Anonymous ID: ea9bb0 Feb. 15, 2018, 9:53 p.m. No.394142   🗄️.is 🔗kun   >>4205 >>4357

Why is Big Pharma essential?

Expand your thinking past cures.

Think Google [new Pixel phone].

Think Apple [vs. Samsung].

Why was Blackberry destroyed?

We can guide but you must organically uncover the TRUTH.

THEY are watching.

ARCHIVE EVERYTHING OFFLINE.

 

Big Pharma is essential for multiple reasons, but basically it has been a tool and all the little piggies line up at the trough while doing the bidding of their masters:

1) absolute control of the medical industry in virtually every way.

2) a huge bureaucracy was created for health insurance due to the high cost of healthcare.

3) health insurance mandated by law allowed the creation of databases with everyone in them.

4) standardized codes and increasing complexity of testing (DNA tests) and medical history allows for proactive screening.

5) no way to challenge the data in the database, once it's there it's forever.

6) the barriers to entry and cost of bringing a new drug to market is such that big pharma is an oligarchy that prevents outside competition.

 

Goodbye Privacy.

 

Hello Control

 

Medical databases can be searched for particular conditions both good and bad. Statistical review of patients can be correlated to specific doctors to identify the doctors who are stepping off the reservation in terms of unorthodox treatments, as well as identify the doctors with poor records. That information is useful.

 

Medical databases can be searched as part of a job applicant's screening in the same way as criminal background checks and further tied to an individuals school history (grades, behavioral evaluations, everything) and Social Media history in such a way to reject anyone who doesn't toe the party line.

 

Google is a key player in this private intelligence collection

 

Communication

 

Blackberry had to be destroyed because of privacy issues. It had pin-to-pin encryption and the fact that all messaging and emails went through RIM's servers in Canada. Which means the IP address always came up in Canada and there was no way to locate the sender. The Blackberry was built around security.

 

As a security feature, the GPS location information could definitely be turned off with a Blackberry. That and the encryption was one of the reasons governments and high-value individuals used them. In short, the Blackberry was a professional tool for communication that provided real privacy.

 

Apple, Google and Samsung phones all give the local IP address on emails and send out geolocation data by default. Google phones collect Geolocation info even when no apps are running.
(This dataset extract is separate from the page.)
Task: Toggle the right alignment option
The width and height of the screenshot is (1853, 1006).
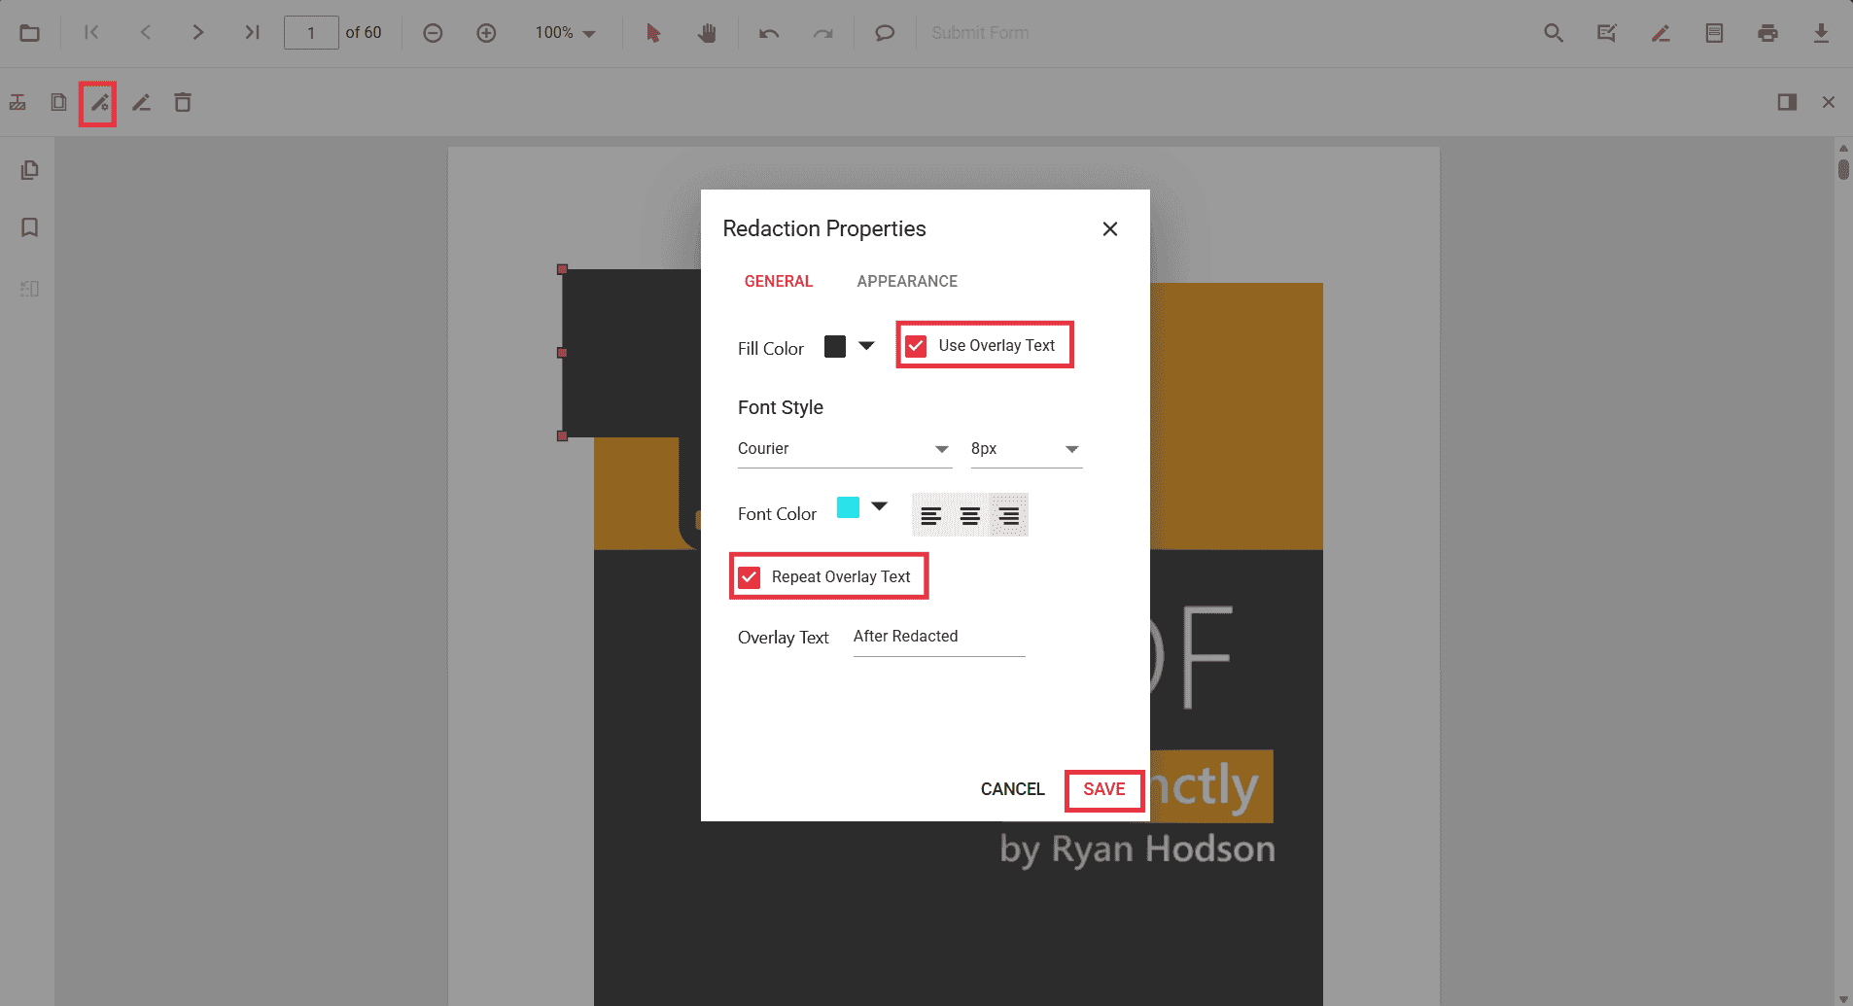Action: point(1007,514)
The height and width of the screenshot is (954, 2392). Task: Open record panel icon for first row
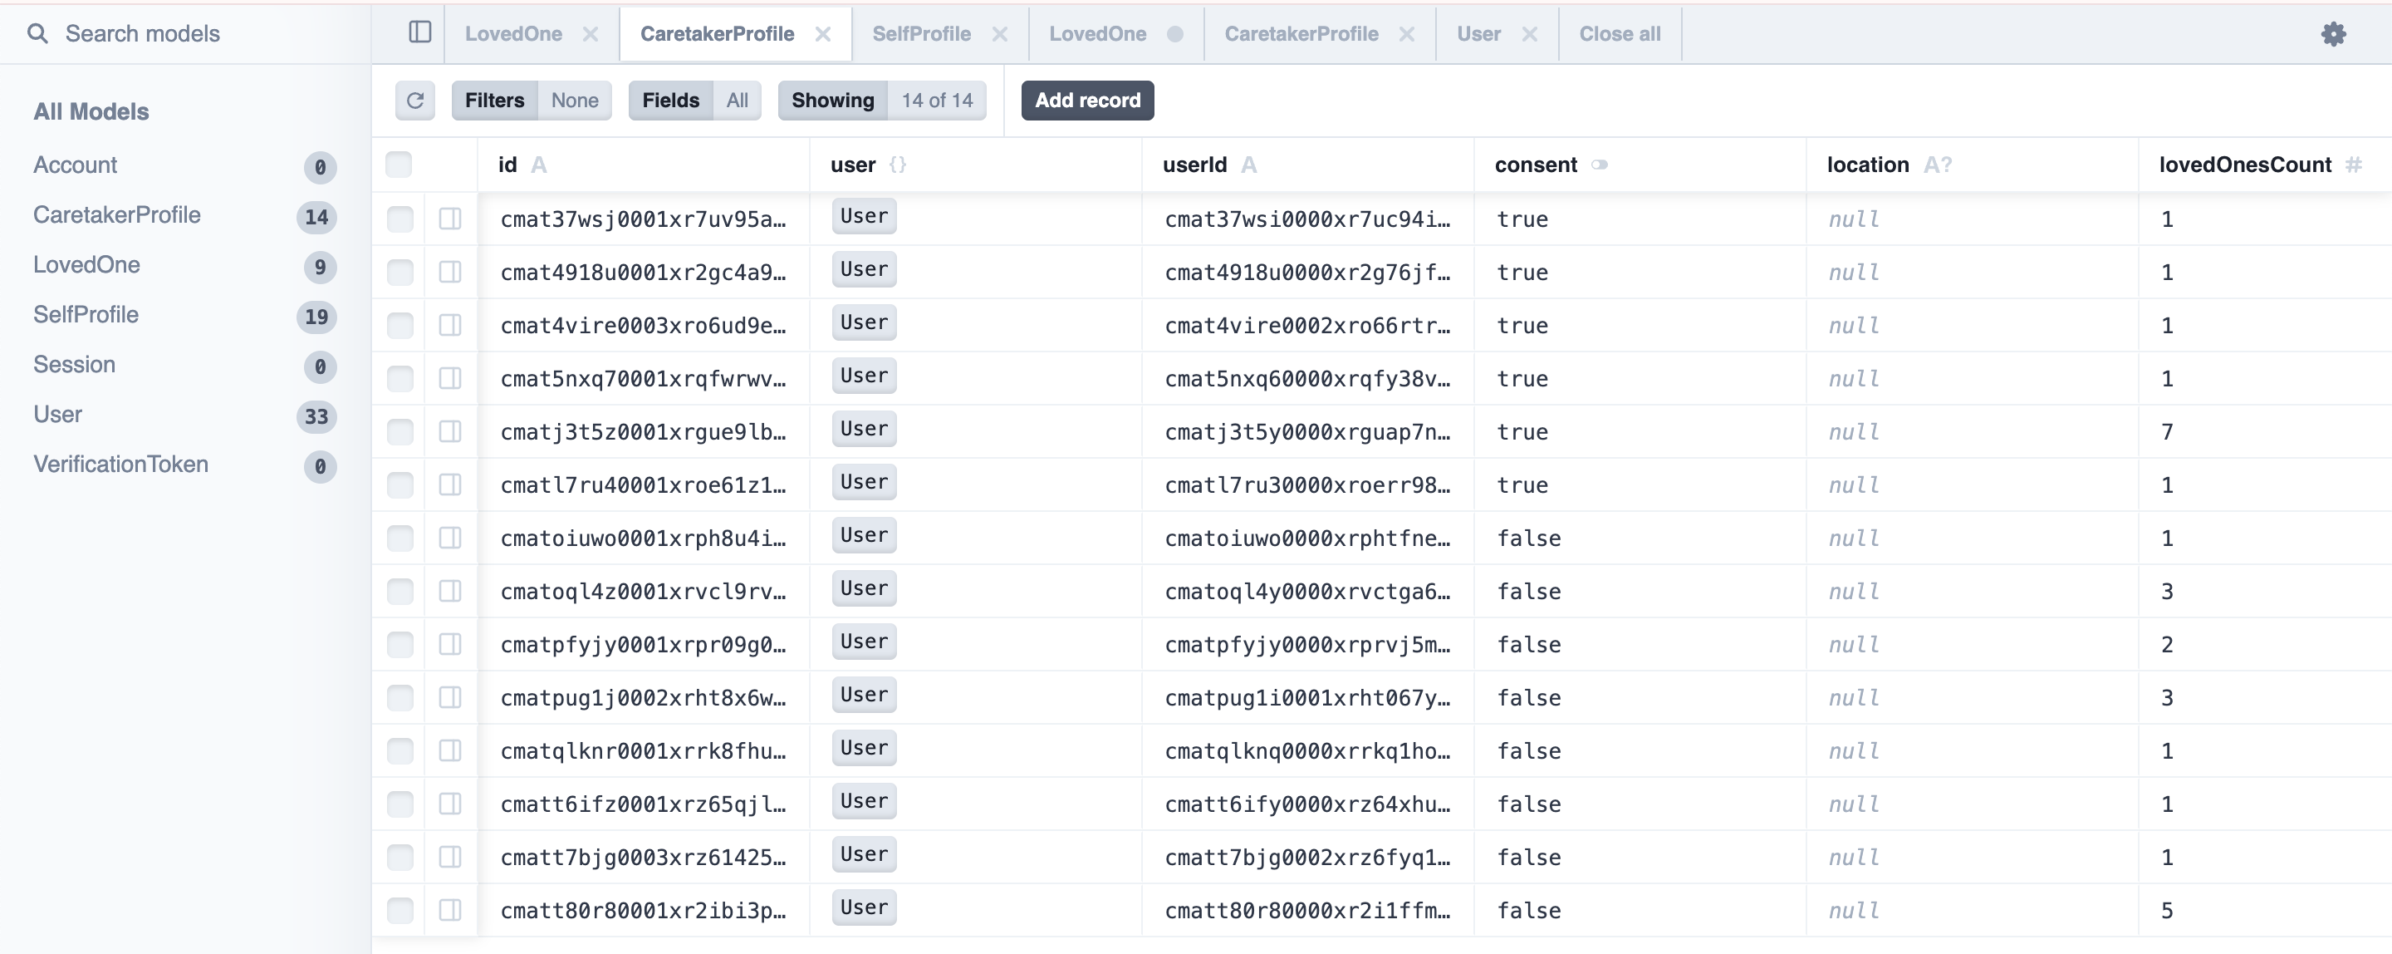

It would be easy to build into the OS such that it can't really be turned off on any of them. Then, anyone who turns off the geolocation data becomes suspect.

 

Unlike Blackberries, the iPhones and Androids are primarily designed for entertainment, meaning FB and other social media… which gathers more information on the people. They're tracking devices tied to individual identity and generate enormous amounts of information.

 

I believe we're already at the point of Law Enforcement getting location data that corresponds to the scene of a crime in order to determine who was in that place at that time. Data leaches are already being used to extract everything in smartphone memory for later review by Law Enforcement. Waiting for "Stop and Frisk" to become "Stop and Sniff" to get personal data out of cell phones. Information gets dropped into relational databases and much misery can result.

 

Operating System Control

 

Years ago the major competition on the upper end of phones was between the iPhone and the Blackberry. Then Samsung jumped in and the competition between the iPhone and Samsung essentially drove the Blackberry out of the market. What if Google is competing directly with Samsung to drive the iPhone out of the market, leaving the Android operating system as the default OS? Google controls the Android OS.

 

The intelligence problem has always been the anthill view. Kick over an anthill and see the ants come boiling out. You can see them, but how do you drill down and identify individuals or learn about specific individuals? If the current strategy is for the Google Pixel to go head to head with Samsung, Apple could be put out of business in the same way that Blackberry was.

 

That would give Google control of the dominant phone OS, in control of almost all the cell phones. Google's Android OS isn't the same as Android Open Source.

 

Again, goodbye privacy, hello control, no real choice in the matter.